In 1795, however, David Bushnell appeared in Columbia County, Georgia, as a schoolteacher, under the name of Dr. Bush. He lived with a fellow soldier, Abraham Baldwin who was the only person who knew his real identity. Through him Bushnell became head of a private school. Several years later he settled in Warrenton, Georgia, and began the practice of medicine which he continued until his death in 1824, at the age of eighty-four.

#2 Clue, Saturday Dec. 14th :: I can see a circle of light.
This was location, the drainage pipe under one of the entrances to the City graveyard in Warrenton, the box was not in the graveyard.  The clue was from the viewpoint of the box, the circle of light was opening and the end of the pipe.



#3 Clue, Sunday Dec. 15th :: Brilliant ideas struggled against the effectiveness of use.
Bushnell is credited with creating the first submarine ever used in combat, while studying at Yale in 1775. He called it Turtle because of its look in the water. His idea of using water as ballast for submerging and raising his submarine is still in use, as is the screw propeller, which was used in Turtle. On September 6, 1776, Turtle, manned by Sergeant Ezra Lee of the Continental Army, was used to attack the British 64-gun ship of the line HMS Eagle which was moored in New York Harbor. However, Turtle’s attack failed.
Realizing that Turtle was impractical as a weapon, Bushnell turned his attention to torpedoes (as explosive devices were then called). Bushnell also developed the first American naval mine. It was a watertight keg filled with gunpowder that was floated toward the enemy, detonated by a sparking mechanism if it struck a ship. It was used on the Delaware River as a drift mine. In 1777 Bushnell attempted to use a floating mine to blow up HMS Cerberus in Niantic Bay; the mine struck a small boat near Cerberus and detonated killing four sailors and destroying the vessel, but not the intended target. In 1778 he launched what became lauded as the Battle of the Kegs, in which a series of mines was floated down the Delaware River to attack British ships anchored there, killing two curious young boys and alerting the British. The attack was ineffectual. Bushnell did develop other mines that could be delivered without his submarine. The Continental forces used one type in New London Harbor and another on the Delaware River; both were successful.

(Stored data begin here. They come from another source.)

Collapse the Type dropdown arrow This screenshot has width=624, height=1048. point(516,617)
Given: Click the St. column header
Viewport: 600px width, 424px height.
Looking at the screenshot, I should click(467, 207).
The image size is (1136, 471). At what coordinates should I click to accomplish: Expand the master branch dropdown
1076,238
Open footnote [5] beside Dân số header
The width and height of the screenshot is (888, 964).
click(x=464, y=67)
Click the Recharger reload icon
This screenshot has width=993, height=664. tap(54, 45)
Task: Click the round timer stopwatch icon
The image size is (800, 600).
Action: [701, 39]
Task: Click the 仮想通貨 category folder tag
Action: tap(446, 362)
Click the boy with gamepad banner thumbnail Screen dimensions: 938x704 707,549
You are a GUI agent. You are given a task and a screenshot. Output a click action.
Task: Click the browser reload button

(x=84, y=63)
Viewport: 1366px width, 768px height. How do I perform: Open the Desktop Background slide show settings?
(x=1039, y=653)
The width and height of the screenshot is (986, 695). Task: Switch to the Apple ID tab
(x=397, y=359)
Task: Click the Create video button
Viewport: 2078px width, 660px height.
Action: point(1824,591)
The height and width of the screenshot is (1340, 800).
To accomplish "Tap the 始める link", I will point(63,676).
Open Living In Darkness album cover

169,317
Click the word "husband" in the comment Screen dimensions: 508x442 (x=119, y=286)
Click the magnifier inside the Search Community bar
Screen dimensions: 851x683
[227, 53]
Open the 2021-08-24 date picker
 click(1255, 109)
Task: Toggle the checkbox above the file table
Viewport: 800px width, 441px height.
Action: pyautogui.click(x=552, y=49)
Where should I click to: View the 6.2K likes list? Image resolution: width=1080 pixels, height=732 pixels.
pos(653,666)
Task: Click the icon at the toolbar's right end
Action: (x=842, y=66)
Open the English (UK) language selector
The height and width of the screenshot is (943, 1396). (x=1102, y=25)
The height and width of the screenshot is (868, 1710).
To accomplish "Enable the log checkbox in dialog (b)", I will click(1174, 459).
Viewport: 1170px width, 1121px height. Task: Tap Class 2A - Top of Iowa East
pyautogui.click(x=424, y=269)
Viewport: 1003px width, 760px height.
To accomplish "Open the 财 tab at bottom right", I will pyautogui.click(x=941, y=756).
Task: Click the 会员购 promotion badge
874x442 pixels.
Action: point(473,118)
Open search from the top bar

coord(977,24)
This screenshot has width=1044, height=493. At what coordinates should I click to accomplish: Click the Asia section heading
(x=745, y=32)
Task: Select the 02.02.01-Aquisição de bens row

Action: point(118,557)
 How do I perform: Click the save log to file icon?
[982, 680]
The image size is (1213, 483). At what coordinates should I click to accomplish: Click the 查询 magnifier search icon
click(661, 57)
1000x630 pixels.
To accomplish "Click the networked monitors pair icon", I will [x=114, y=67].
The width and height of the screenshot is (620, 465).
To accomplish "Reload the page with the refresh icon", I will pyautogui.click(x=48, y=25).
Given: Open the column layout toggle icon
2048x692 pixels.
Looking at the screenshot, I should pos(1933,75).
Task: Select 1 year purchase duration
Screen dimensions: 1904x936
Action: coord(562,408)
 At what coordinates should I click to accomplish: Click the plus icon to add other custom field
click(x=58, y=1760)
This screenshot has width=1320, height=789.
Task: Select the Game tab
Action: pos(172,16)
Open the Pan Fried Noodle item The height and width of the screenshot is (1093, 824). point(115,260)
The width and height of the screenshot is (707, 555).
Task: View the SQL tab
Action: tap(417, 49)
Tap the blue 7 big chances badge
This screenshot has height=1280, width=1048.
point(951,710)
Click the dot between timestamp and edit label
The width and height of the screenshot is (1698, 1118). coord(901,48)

#4 Clue, Monday Dec. 16th :: Tributes were made in 1915 and 1942
In 1915, the U.S. Navy named the submarine tender USS Bushnell (AS-2) after him and it was launched in Bremerton, Washington. Bushnell served during World War I and was renamed USS Sumner in 1940 and was present during the Japanese attack on Pearl Harbor on December 7, 1941. She was employed as a survey ship during World War II and was decommissioned in 1946. On 14 September 1942, another submarine tender of the same name USS Bushnell (AS-15) was launched. Bushnell served during World War II and later was the flagship of Submarine Squadron 12 in Key West, Florida from 1952 until she was decommissioned in 1970.

#5 Clue, Tuesday Dec. 17th (instore clue) :: An inventor, engineer, teacher and doctor.
David Bushell was all of these during his lifetime.